NAMD performs the molecular simulations, while VMD sets up the simulations and helps analyze and visualize the results. Today, simulation outputs are so complex that you need this second step for interpretation. Most of the intelligence of the human brain is in the visual cortex, so VMD exploits that. This analysis and visualization step now occupies half of the compute time.

Physicists from CERN could tell a similar story. They developed the initial software for the Internet and are heroes of computing, too. But, when I go to meetings today, I realize the technologies we’re using are at least as advanced as those of my physics colleagues. Life scientists are now big users of computers and drive a lot of the technology advances in this area.

Will this biophysics software be able to scale up and use the power of larger supercomputers as the hardware advances to the exascale level?

Schulten: To get to petascale computing, it took five years of software development. Nobody knew what they were doing, since the computers were not available yet. But today, we are able to scale up to the largest petascale systems, even the GPU-accelerated ones. And now we’re doing the same thing for exascale.

For the first time, we are also power profiling our software algorithms. The problem we have is that we can only optimize what we can measure, and there are no good general-purpose tools available today for measuring how much power your software really uses. So, we developed detectors for power consumption with very high time resolutions — microseconds — for things like ARM chips and GPUs.

Now, we’re beginning to power profile our algorithms and trying to do the same computing at one-tenth or one-hundredth the power consumption. I think, in about four years, these kinds of power-profiled algorithms will be the absolute key that permits the jump to exascale.

What will exascale supercomputers allow computational physicists to undertake that cannot be done with today’s systems?

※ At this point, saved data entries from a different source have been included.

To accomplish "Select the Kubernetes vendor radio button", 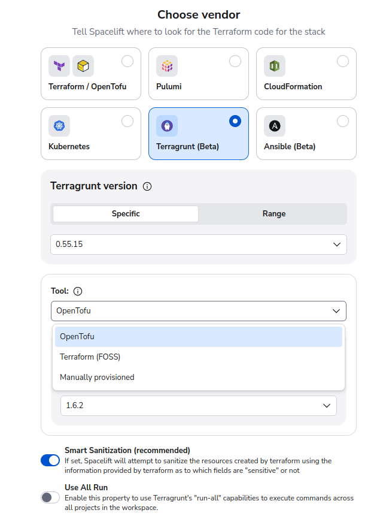I will 127,121.
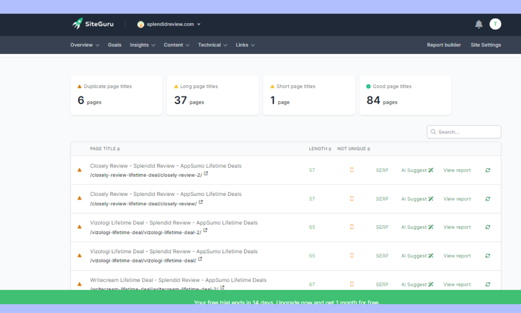Open the user avatar menu

click(x=495, y=24)
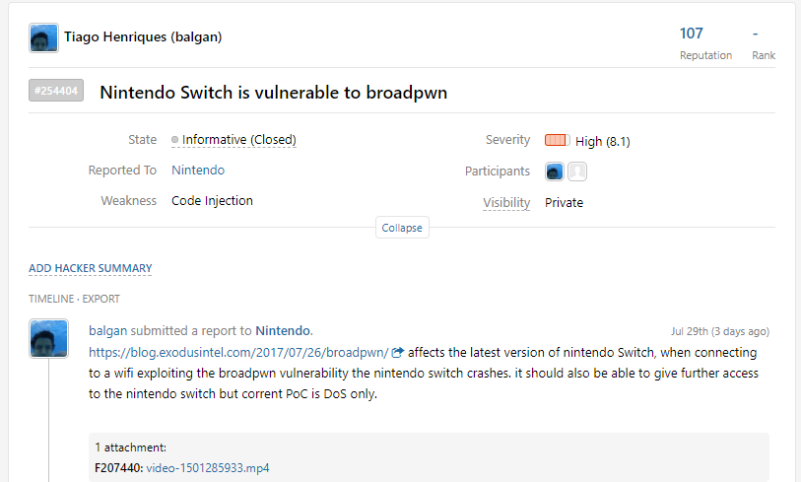801x482 pixels.
Task: Click the Visibility label
Action: [x=506, y=203]
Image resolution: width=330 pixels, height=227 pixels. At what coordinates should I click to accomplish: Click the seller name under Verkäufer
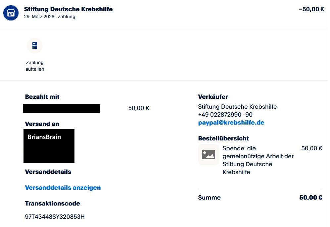click(x=237, y=107)
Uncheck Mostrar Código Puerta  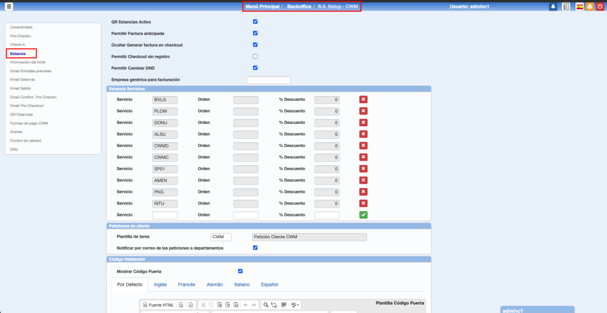coord(240,272)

Schulten: When I was a young professor, to simulate a single protein required the most powerful and expensive computer available. In those days, it was a Cray. At the moment, we are in a phase in which simulations are getting better and better as more powerful computer becomes available.

We are now studying the macromolecules of thousands of proteins working together. That is a big step that was completely impossible to study before. Today, the work is being done on the biggest petascale computers. With the future exascale one, we will be able to do even more: chemically resolve the details of the cell.

The goal of modern life science is to characterize these biological systems from the atom to the cell. We are now somewhere in the middle. A human cell is around 10 micrometers long, and we can simulate it at a scale of about one-hundredth to one-thousandth of that. To reduce it by a factor of 10 — a factor of 1,000 by volume — we will need a computer 1,000 times as powerful.